Examine the presence of plasmids in the three isolates using PlasmidFinder (https://cge.cbs.dtu.dk/services/PlasmidFinder/). Select the database "Enterobacteriaceae". You may keep the default settings for %ID threshold and minimum length.

6. Looking at the results from PlasmidFinder, can you explain some of the differences in resistance genes among the three isolates?

Try running the three isolates through KmerResistance (https://cge.cbs.dtu.dk/services/KmerResistance/), a more sensitive method than ResFinder for identification of acquired antibiotic resistance genes. 

7. Did the results from KmerResistance give you any new information with regards to the aac(3)-IIa gene?

Please note, the optimal input for KmerResistance is raw reads, in which case the reads will be mapped to the database genes. If raw reads are uploaded, KmerResistance also outputs informations on depth of coverage. ResFinder is BLAST-based and works on draft genomes. The results will thus be identical regardless of wether raw reads or an assembled draft genome is uploaded. If raw reads are uploaded, a draft genome will initially be assembled using Velvet, after which BLAST will be performed.

8. Have a closer look at the alignment for blaLen12 in Kleb10. Does it help to explain why this isolate is the only one reported to harbour this gene?

Tomorrow, we will use high-resolution methods to generate phylogenetic trees. Today, we will settle for examining the Multilocus Sequence Type (ST) to determine whether the different isolates are likely to be part of an outbreak.

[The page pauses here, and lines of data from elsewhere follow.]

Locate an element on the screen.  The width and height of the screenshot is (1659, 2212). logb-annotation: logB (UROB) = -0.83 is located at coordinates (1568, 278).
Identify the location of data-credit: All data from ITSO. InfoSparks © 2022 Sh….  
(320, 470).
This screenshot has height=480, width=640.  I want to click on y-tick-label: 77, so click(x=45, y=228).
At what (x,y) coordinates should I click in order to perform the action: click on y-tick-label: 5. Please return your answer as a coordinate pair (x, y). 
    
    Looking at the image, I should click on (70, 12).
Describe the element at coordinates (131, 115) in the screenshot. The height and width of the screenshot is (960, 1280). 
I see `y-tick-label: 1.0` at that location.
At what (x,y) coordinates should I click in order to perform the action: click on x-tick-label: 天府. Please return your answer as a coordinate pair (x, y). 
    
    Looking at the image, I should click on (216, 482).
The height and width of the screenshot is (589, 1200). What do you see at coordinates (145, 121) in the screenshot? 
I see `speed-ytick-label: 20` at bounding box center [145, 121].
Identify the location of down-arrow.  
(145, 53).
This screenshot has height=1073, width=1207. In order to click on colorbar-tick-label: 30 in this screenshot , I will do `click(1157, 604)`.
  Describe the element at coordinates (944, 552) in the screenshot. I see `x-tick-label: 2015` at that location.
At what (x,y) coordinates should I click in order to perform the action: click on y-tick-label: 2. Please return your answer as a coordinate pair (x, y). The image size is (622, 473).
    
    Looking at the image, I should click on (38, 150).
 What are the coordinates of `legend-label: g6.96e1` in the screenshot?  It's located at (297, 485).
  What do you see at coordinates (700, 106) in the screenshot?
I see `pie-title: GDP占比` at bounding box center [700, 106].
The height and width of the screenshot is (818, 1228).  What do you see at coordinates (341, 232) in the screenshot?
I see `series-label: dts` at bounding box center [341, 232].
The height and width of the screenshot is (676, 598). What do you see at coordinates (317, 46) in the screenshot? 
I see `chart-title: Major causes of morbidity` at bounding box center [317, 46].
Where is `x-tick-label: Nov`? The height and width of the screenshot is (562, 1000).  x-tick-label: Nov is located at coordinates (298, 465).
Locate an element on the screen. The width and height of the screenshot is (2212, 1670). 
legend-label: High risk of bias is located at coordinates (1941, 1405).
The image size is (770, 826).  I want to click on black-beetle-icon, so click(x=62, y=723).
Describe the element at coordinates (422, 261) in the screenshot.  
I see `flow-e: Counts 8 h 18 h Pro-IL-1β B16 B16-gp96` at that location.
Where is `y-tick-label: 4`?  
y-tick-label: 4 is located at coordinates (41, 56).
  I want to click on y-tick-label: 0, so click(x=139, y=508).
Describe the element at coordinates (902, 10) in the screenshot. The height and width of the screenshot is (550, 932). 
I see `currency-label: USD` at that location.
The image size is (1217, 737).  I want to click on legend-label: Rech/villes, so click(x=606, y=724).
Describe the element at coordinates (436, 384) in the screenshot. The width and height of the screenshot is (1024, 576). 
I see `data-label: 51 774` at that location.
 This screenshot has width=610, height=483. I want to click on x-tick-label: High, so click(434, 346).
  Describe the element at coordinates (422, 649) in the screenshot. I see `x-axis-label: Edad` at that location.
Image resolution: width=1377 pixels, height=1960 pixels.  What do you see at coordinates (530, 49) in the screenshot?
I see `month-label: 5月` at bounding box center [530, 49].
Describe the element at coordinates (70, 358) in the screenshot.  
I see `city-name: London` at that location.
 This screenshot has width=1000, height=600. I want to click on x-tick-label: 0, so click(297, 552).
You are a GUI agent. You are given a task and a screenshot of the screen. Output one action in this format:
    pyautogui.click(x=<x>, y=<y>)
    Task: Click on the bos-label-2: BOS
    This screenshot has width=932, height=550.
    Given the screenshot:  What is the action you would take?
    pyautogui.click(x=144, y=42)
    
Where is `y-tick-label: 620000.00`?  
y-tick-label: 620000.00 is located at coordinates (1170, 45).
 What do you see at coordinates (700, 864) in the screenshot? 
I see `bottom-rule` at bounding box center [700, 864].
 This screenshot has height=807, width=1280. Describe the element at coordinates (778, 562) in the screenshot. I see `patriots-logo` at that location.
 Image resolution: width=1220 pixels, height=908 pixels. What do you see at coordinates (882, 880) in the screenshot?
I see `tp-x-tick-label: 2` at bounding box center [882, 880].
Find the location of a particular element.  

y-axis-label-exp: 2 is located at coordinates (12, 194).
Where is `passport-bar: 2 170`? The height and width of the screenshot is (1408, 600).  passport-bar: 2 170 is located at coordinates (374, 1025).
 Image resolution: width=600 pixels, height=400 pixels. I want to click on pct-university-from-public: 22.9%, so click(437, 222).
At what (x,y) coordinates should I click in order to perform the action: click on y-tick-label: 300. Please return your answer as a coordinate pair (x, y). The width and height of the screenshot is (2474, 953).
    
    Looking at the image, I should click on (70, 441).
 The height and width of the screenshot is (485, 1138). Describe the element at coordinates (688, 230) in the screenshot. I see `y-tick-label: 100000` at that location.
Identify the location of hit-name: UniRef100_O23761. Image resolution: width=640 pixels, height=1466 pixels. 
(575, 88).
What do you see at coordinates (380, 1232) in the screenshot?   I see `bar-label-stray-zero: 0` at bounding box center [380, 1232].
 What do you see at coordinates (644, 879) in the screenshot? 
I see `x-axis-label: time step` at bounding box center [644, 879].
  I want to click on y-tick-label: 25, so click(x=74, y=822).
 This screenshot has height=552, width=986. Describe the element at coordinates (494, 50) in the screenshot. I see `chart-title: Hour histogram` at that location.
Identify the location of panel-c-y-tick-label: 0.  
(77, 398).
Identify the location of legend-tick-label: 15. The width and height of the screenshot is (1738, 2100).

Determine the ST of the three isolates using the MLST tool  (https://cge.cbs.dtu.dk//services/MLST/). Remember to select the appropriate MLST scheme according to the species.

9. What is the ST of the three isolates? Is there anything you need to be concerned about, e.g. loci that are not 100% identical to the MLST alleles in the database, or maybe even partial loci?


Back at the hospital major cleaning and disinfection efforts are initiated in an attempt to stop the outbreak. However, the following week another (newly-admitted) patient displays symptoms of urinary tract infection. The DNA of the bacteria of this patient is also sequenced and the reads assembled to a draft genome (the file Unknown_draft_genome.fsa).

11. Is the new case likely to be part of the previous outbreak?

If you have time to spare before the wrap-up, you might want to start on Exercise 2. The first part is about using ResFinder-3.0 for identifying point mutations in chromosomal genes causing antibiotic resistance.